The story follows two sisters, Olivia and Georgia, after the death of their mother. Her final wish is to be buried in her southern Georgia hometown, but neither sister knows why since their mother never spoke of her childhood nor took the girls to visit. Both living in the DC area—which was fun for a local like me!—Olivia decides to take a sabbatical from her high-stress law firm and heads down to Georgia to try to uncover the mystery with her 14-year-old niece, Logan. Part mystery, part love story, the rest of the novel explores what exactly their mother was hiding in her hometown and how those unanswered questions can either bring the family together or tear them apart.
Would I recommend it? YES! Run out and buy this today.
THE KNOCKOFF // LUCY SYKES & JO PIAZZA
After taking six months off work to undergo breast cancer treatment, world-renown editor of Glossy magazine returns to work only to discover her former assistant Eve Morton has turned her print publication into an all-digital, shoppable app. Though Imogen is still technically editor-in-chief, Eve is running the show working the staff into exhaustion with all-nighters, mandatory snow day team bonding, and even forcing them to memorize a Beyonce dance for her wedding—to Imogen’s ex-boyfriend.
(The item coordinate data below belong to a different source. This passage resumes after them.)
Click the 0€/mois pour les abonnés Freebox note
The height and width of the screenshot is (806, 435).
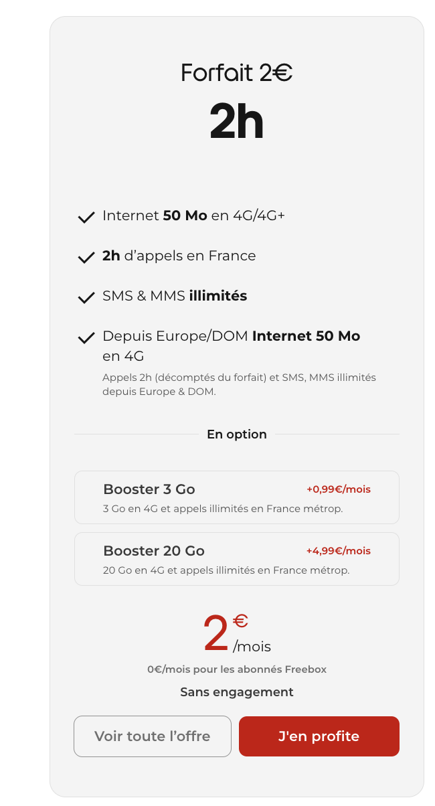[x=237, y=669]
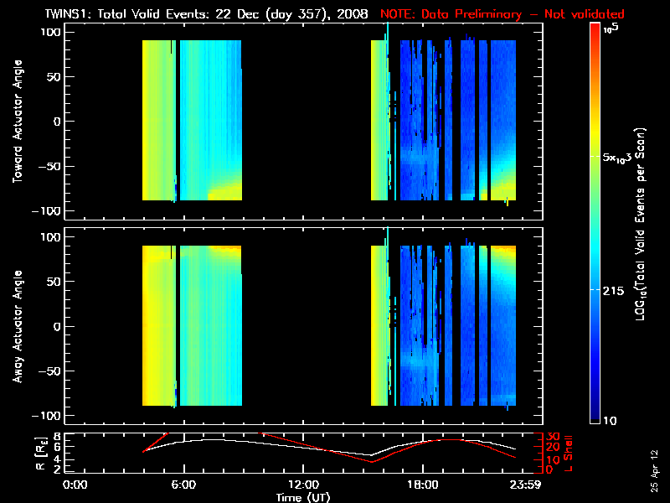Select the 'Toward Actuator Angle' axis label
This screenshot has height=503, width=670.
point(17,122)
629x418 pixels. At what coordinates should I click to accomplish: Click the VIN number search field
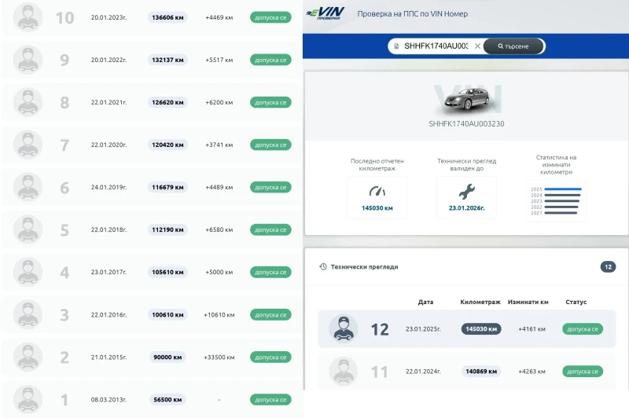(x=436, y=46)
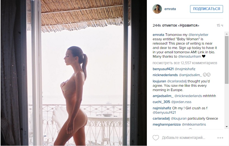Open loujuran commenter profile
The width and height of the screenshot is (229, 146).
pyautogui.click(x=159, y=81)
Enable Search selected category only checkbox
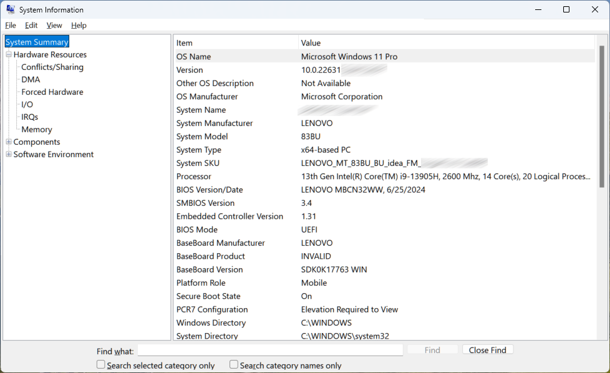The image size is (610, 373). [101, 365]
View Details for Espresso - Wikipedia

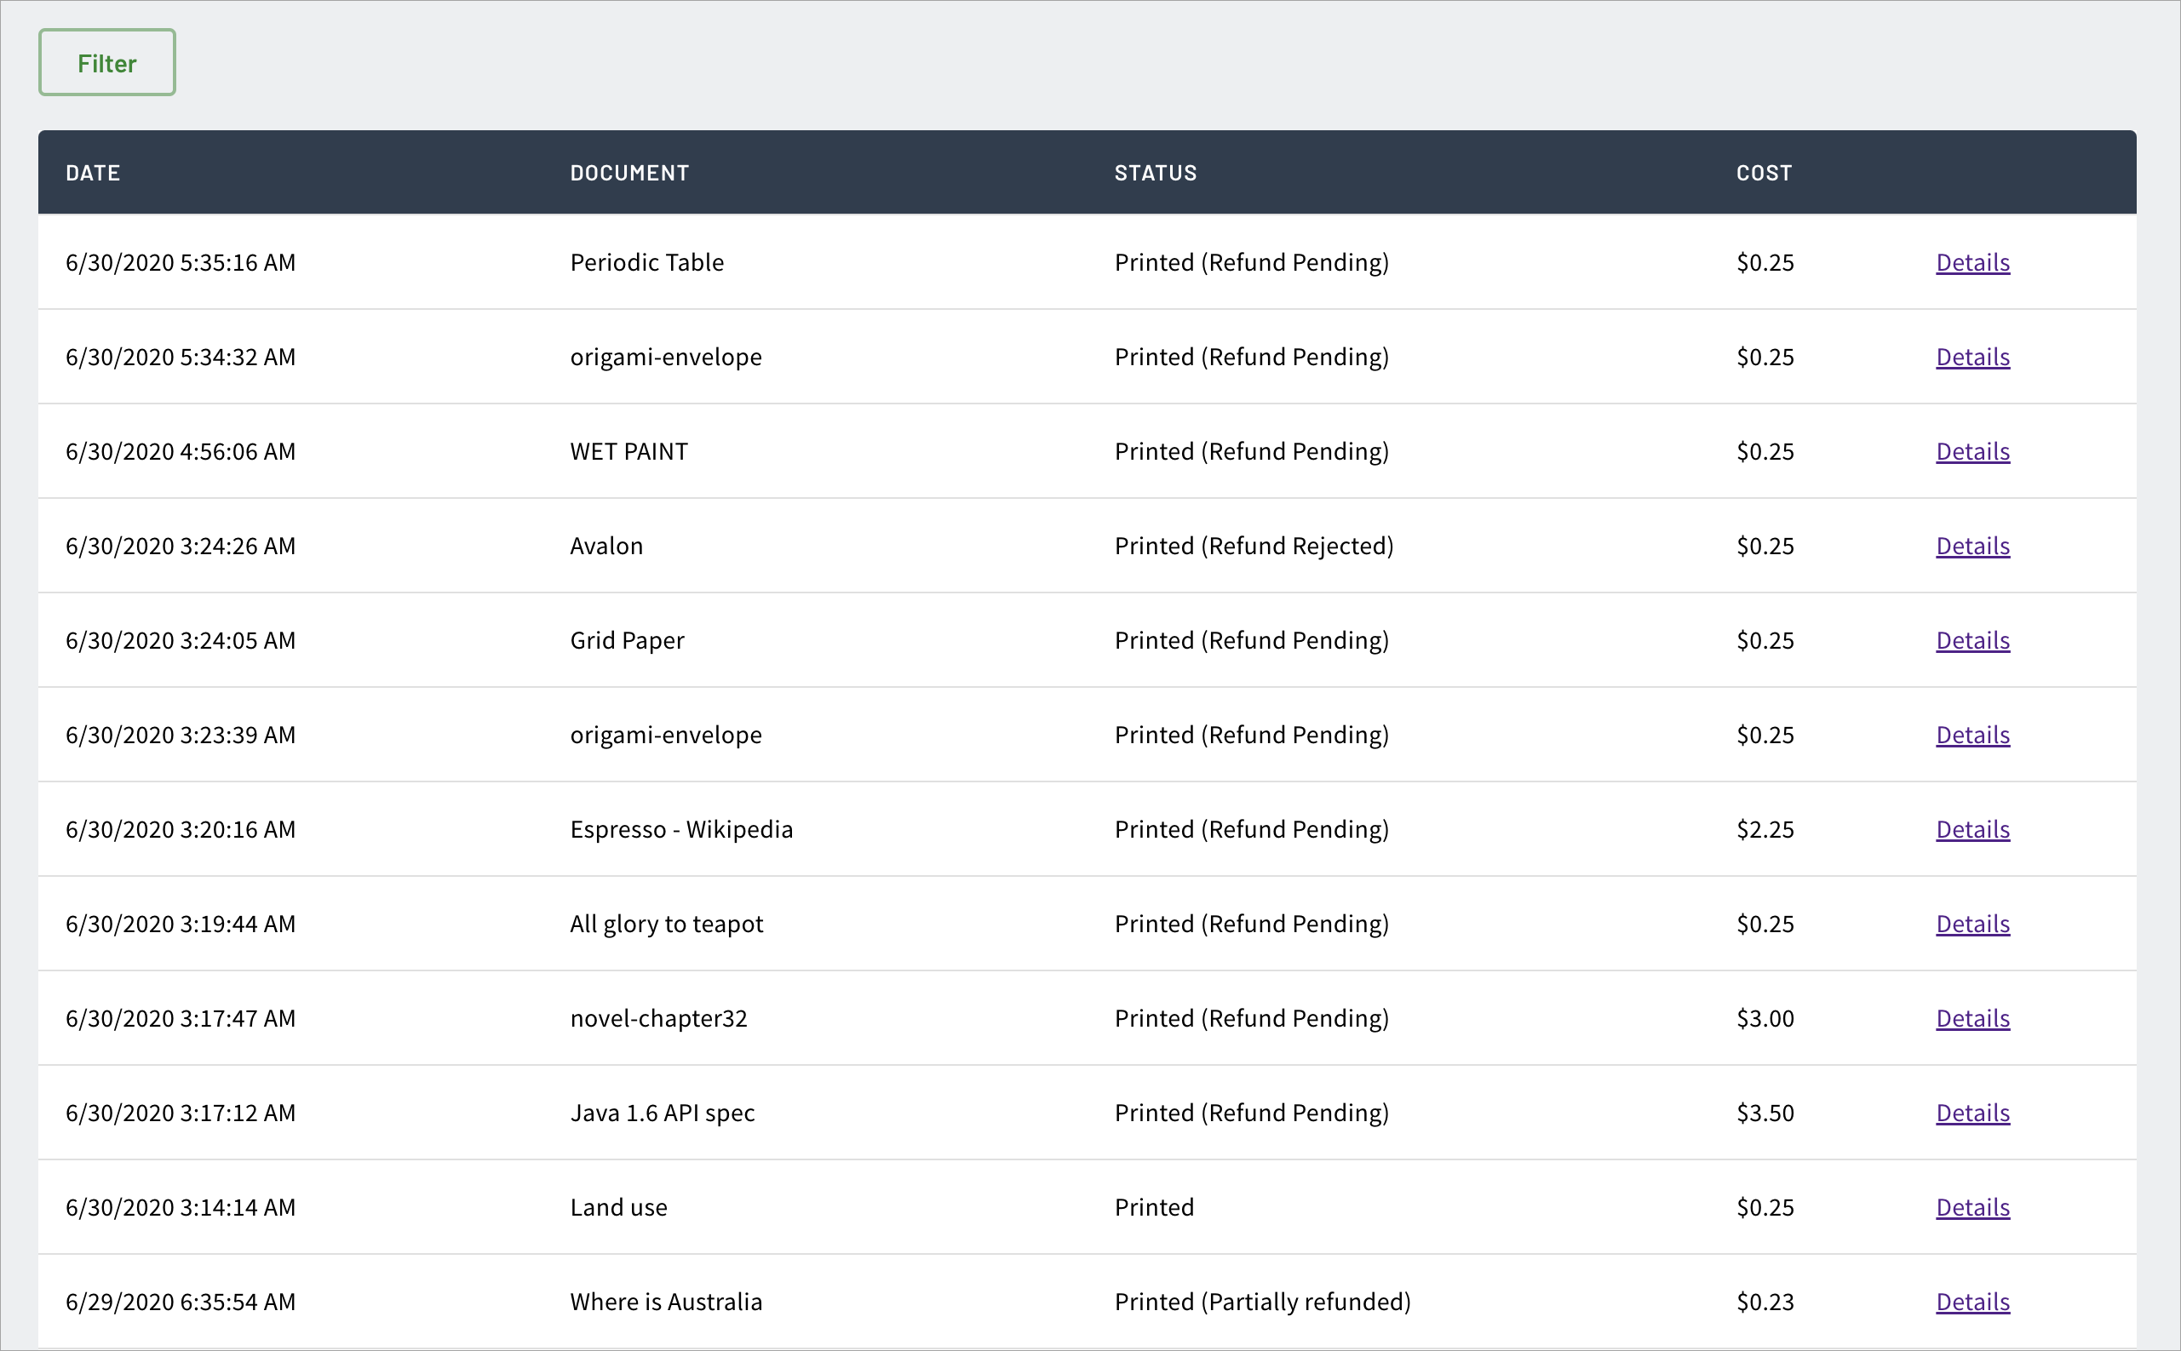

This book definitely provides some great commentary on the changes digital media are bringing to the print magazine world, but I also thought it made a lot of exaggerated stereotypes about millennials—that they constantly use acronyms to communicate, have no decorum in the workplace, and feel like everyone needs to win a prize. As the course of the book ran on, I was increasingly frustrated with Imogen for not asserting her power over Eve and her antics, yet couldn’t stop reading because I wanted to see how it ended. Will Imogen get her magazine back? You’ll have to read to find out ;].
Would I recommend it? Maybe—if you are really interested in the magazine or fashion world.
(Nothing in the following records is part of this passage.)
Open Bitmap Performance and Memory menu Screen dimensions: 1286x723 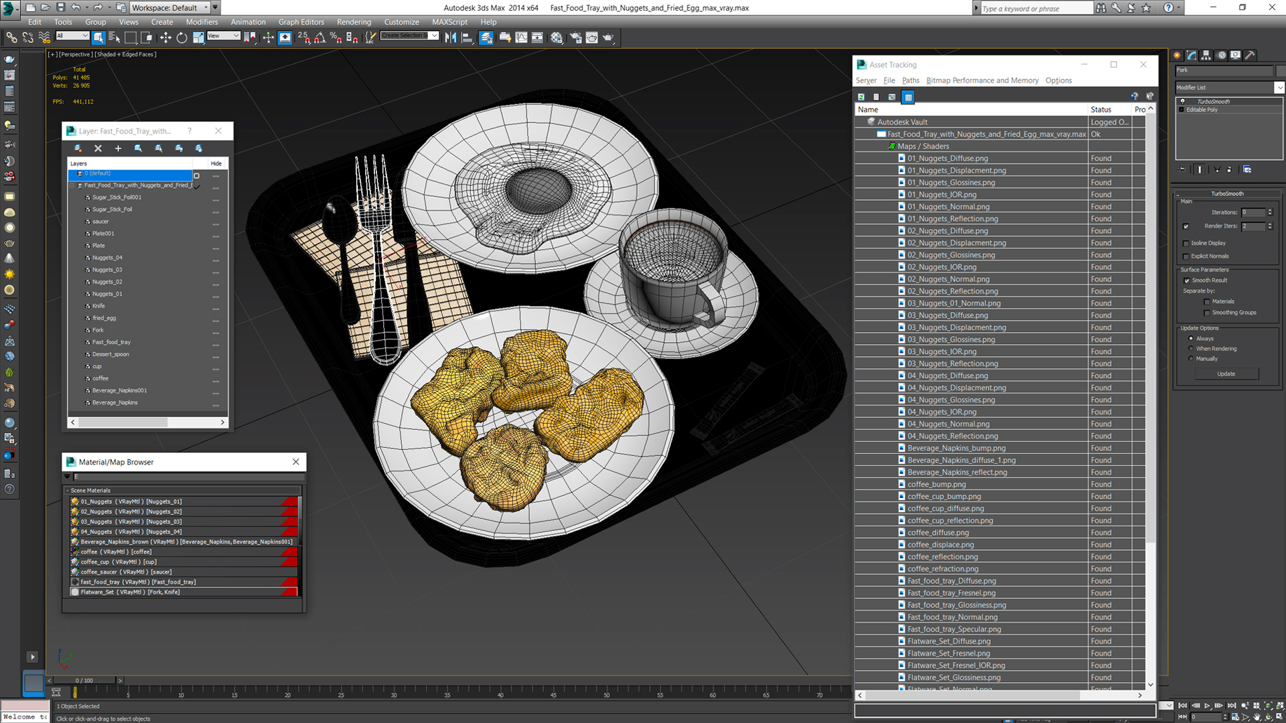(982, 80)
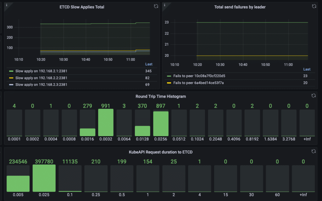
Task: Click refresh icon on Total send failures panel
Action: point(314,6)
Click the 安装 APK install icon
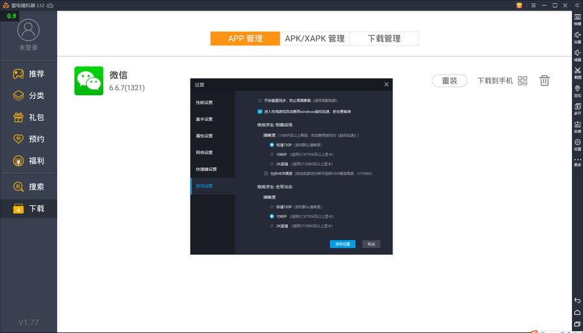The height and width of the screenshot is (333, 583). pyautogui.click(x=577, y=126)

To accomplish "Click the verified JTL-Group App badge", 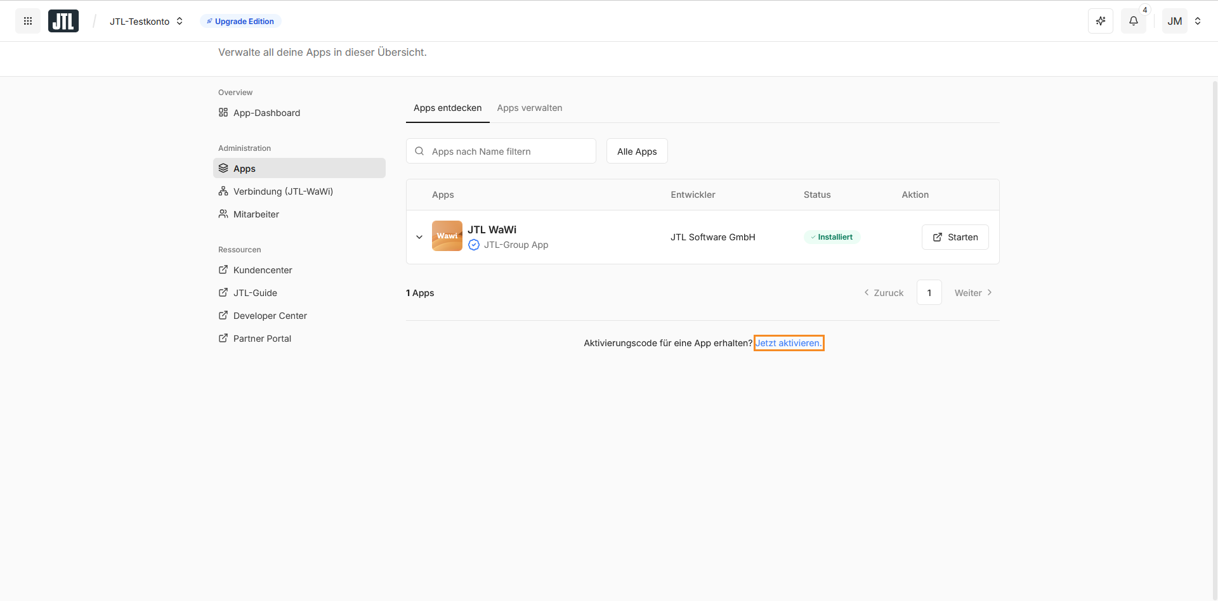I will [x=474, y=245].
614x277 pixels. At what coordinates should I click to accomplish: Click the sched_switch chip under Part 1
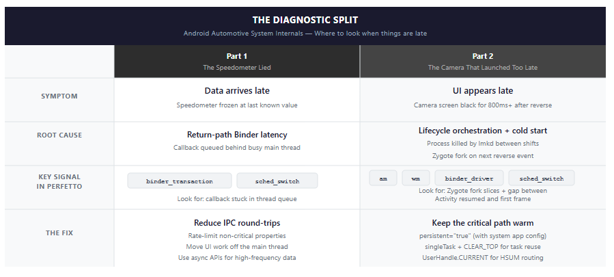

ELIGIBLE // CURTIS SITTENFELD
Alright—all you Pride and Prejudice fans out there are going to like this one as Eligible is a modern retelling of the Jane Austen classic. I somehow never had to read Pride and Prejudice in high school, so while I’ve seen a couple of movie adaptations, the story is somewhat new to me—and I’m loving it! Sittenfeld kept many of the details from the original story—including all of the characters names and basic plot lines—he just put a contemporary lens and references on the story.
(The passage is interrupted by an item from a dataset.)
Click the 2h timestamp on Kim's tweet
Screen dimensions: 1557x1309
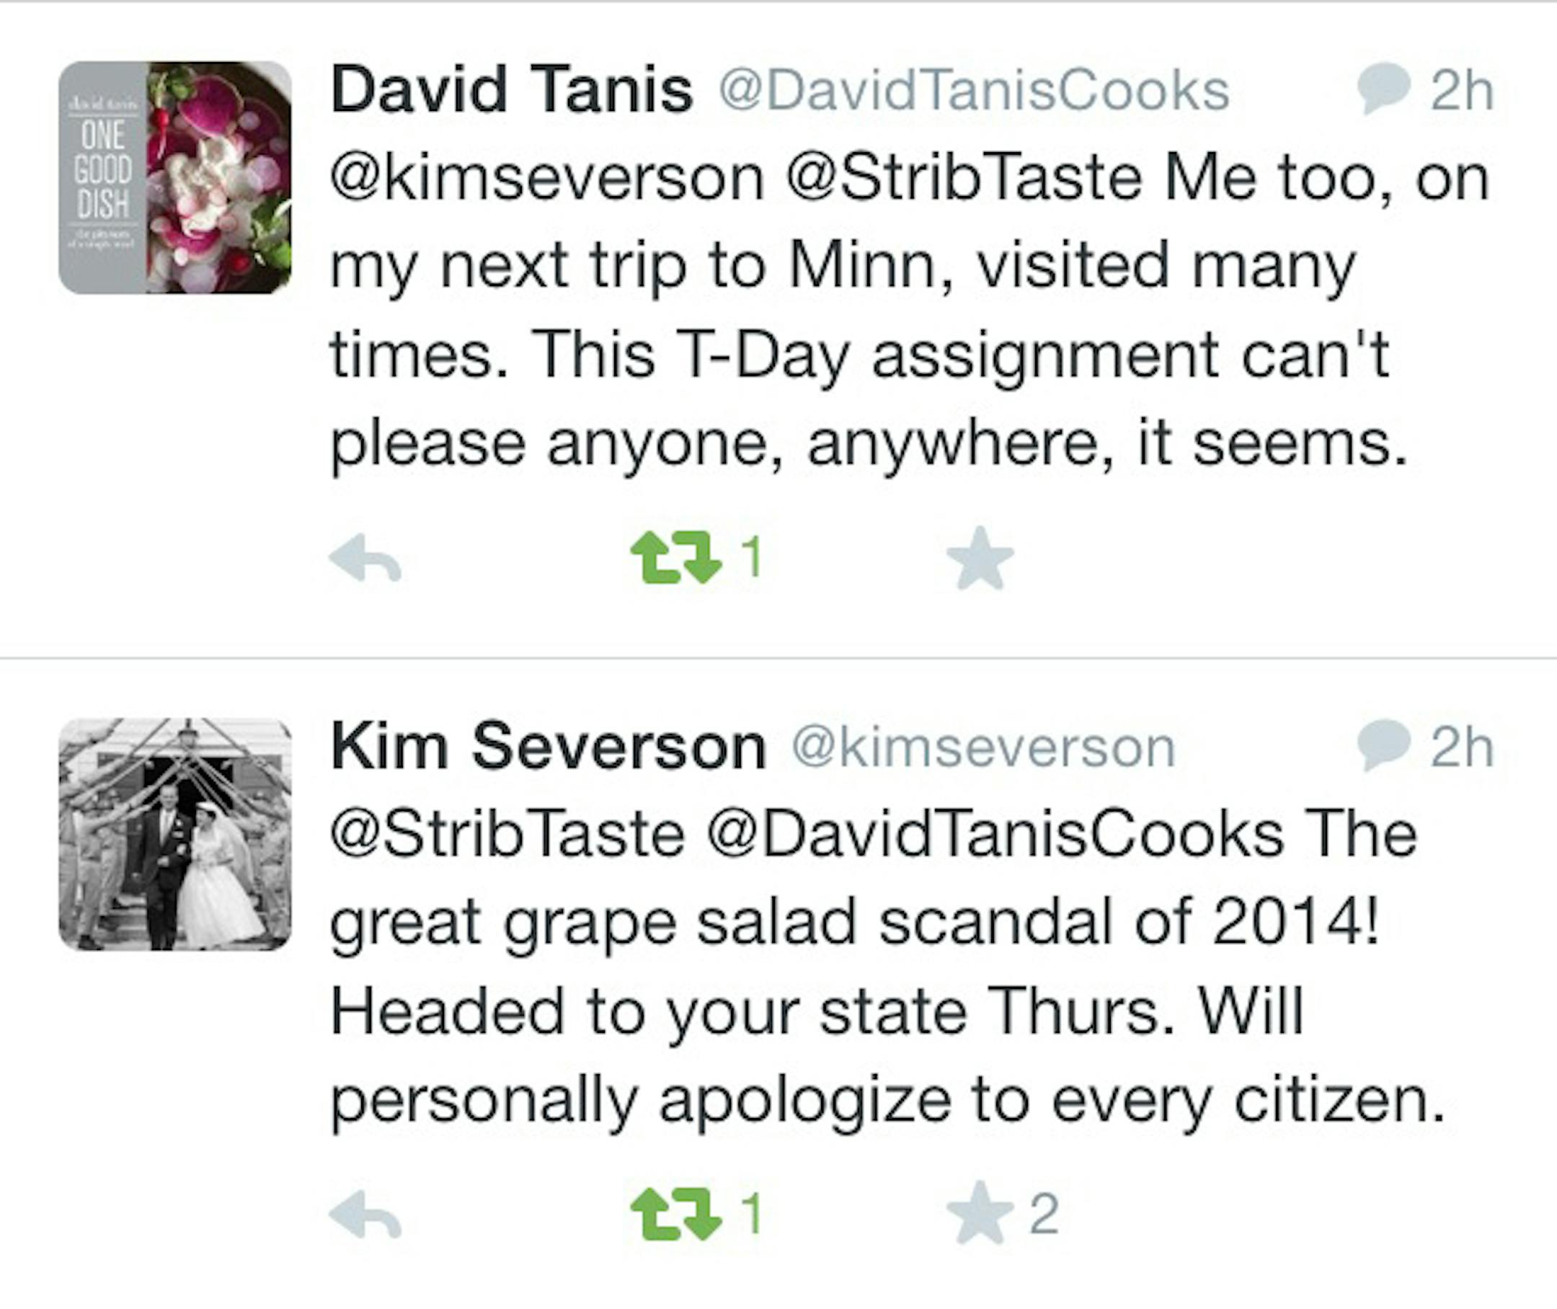(x=1461, y=747)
For those of you, like me, who aren’t as familiar with the original story, here’s a basic rundown. Sisters Liz, a successful magazine writer, and Jane, a yoga instructor, return home to Cincinnati once their father has a heart attack to help their mother and three other sisters care for him. At the same time, Chip Bingley, winner of Eligible, the book’s version of The Bachelor, comes to town with his sister and colleague at the hospital, Fitzwilliam Darcy. Chip, of course, takes a liking to Jane, while surgeon Darcy—he goes by his last name—pretty much pisses Liz off from the moment they meet and she overhears him telling Chip there’s no wonder that she’s single. Yet, you know what they say about first impressions—they can be deceiving!
Would I recommend it? Yes! Though Jane Austen purists might not like it as much as I did.